Driving the news: The DOJ on Wednesday issued an opinion calling into question its 2020 memo, but did not rescind it. However, it stated that ERA's inclusion into the constitution will not be determined by the DOJ, but "by the courts and Congress."
- The 2020 memo "is not an obstacle either to Congress’s ability to act with respect to ratification of the ERA or to judicial consideration of the pertinent questions."
Between the lines: Several states have rescinded their ratifications, which puts into question whether the ERA has even met the 38-state requirement, even after the deadlines.
- Article V does not have any language on whether states can "deratify." Ultimately, it is up to the courts to decide whether that is legally viable.
President Biden on Thursday expressed his support for the ERA resolution, calling on Congress "to act immediately to pass a resolution recognizing ratification of the ERA."
- "We must recognize the clear will of the American people and definitively enshrine the principle of gender equality in the Constitution. It is long past time that we put all doubt to rest," Biden said.

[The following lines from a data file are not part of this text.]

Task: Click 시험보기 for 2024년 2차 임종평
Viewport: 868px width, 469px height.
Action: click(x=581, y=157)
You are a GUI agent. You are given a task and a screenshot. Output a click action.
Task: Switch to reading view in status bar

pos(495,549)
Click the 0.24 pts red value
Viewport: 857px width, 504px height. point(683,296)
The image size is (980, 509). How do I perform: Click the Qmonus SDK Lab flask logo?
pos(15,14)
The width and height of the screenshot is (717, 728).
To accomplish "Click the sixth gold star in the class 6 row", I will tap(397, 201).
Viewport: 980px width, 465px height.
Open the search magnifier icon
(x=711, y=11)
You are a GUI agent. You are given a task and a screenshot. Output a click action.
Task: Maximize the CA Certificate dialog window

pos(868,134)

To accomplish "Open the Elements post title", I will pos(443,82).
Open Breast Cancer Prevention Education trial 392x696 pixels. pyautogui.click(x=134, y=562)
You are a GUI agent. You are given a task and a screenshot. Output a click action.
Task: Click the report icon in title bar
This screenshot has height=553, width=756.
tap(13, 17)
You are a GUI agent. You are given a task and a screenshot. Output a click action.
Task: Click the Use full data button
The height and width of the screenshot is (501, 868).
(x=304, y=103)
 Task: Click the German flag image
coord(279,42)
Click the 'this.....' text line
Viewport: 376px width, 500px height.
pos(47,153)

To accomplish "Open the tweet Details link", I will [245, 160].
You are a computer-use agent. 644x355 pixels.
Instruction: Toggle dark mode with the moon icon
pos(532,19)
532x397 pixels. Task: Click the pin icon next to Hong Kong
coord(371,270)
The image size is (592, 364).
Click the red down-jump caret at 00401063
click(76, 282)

- "No one should be discriminated against based on their sex — and we, as a nation, must stand up for full women’s equality."
What they're saying: "We’ve ratified the ERA; now it’s time to enshrine it in our Constitution. Women in America have continued to be victims of insidious discrimination and the Constitution has been an apologist for the bad behavior," Speier said in a statement.
- The ERA "would ensure that all people who face discrimination on the basis of sex, sexual violence, workplace harassment, pregnancy discrimination, and unequal pay are finally given full and equal standing under the law," said Maloney.
Editor's note: This story has been corrected to show the ERA would guarantee legal gender equality if added to the Constitution, not that it would automatically become part of the Constitution if passed by both chambers of Congress. Information about a judge's ruling last year that the ratification period for the ERA had expired was also added to the story.